For the records that follow, work out how many lines include "icon" and give only that count.

Start of Dataset entries

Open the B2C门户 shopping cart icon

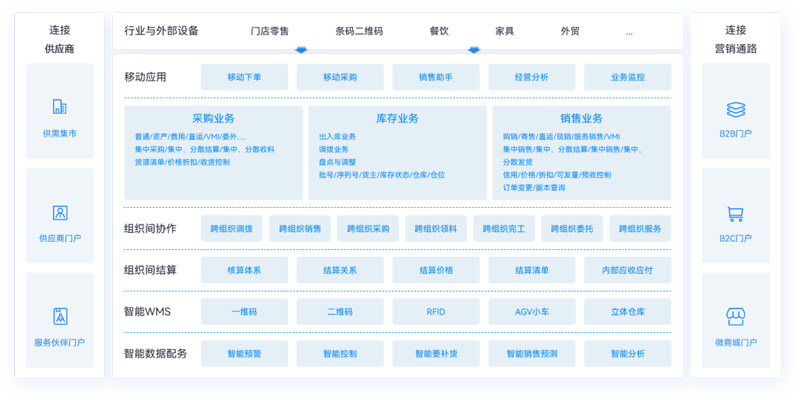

End of Dataset entries
Start of Dataset entries

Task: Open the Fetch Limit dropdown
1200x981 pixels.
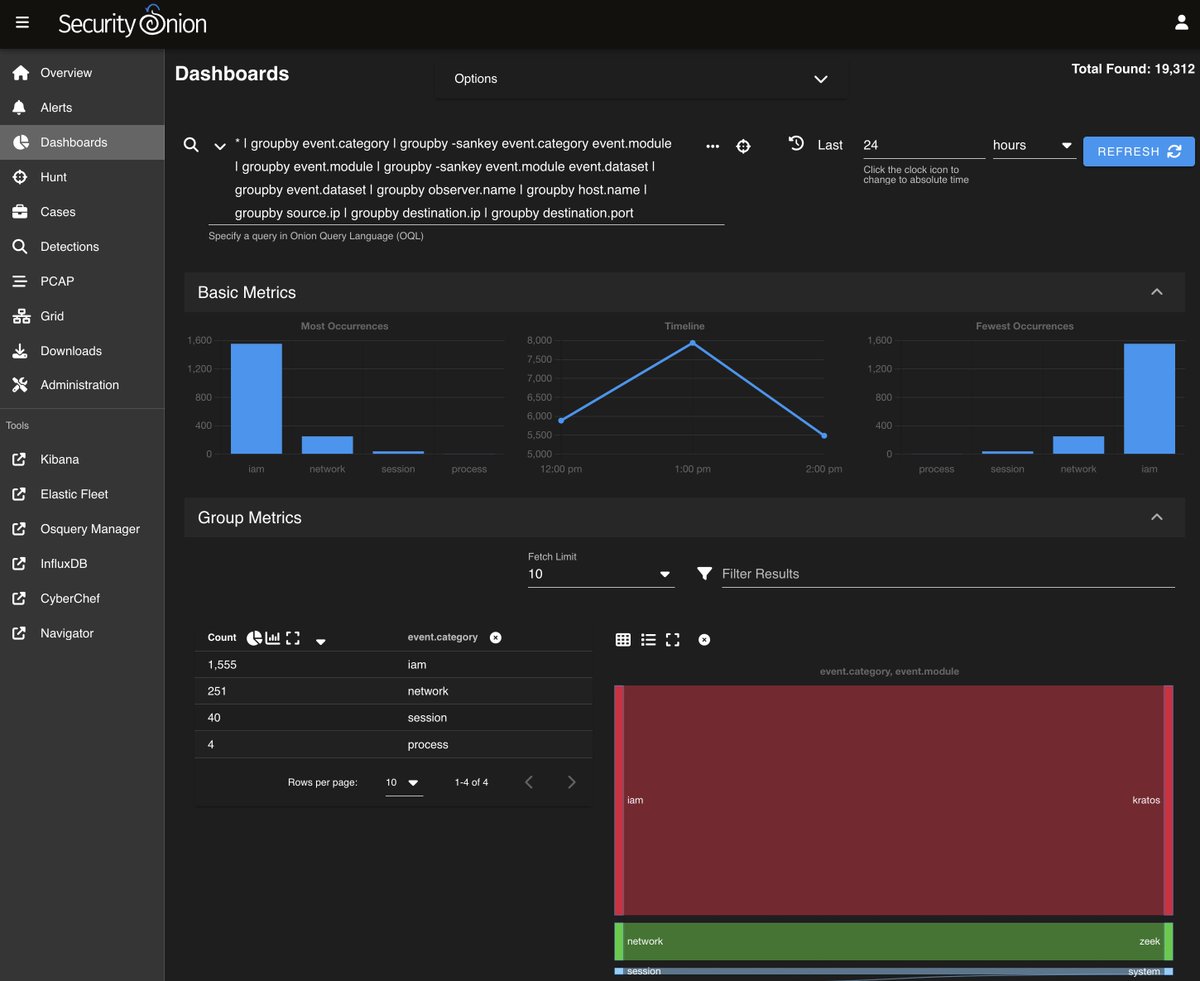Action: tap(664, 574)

End of Dataset entries
Start of Dataset entries

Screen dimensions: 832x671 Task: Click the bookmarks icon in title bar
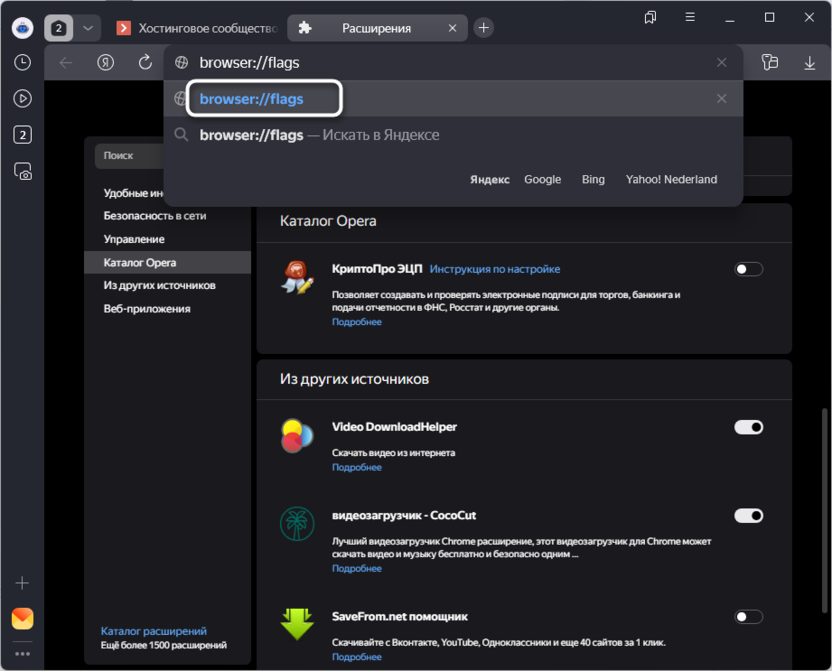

End of Dataset entries

Answer to the exercise:
2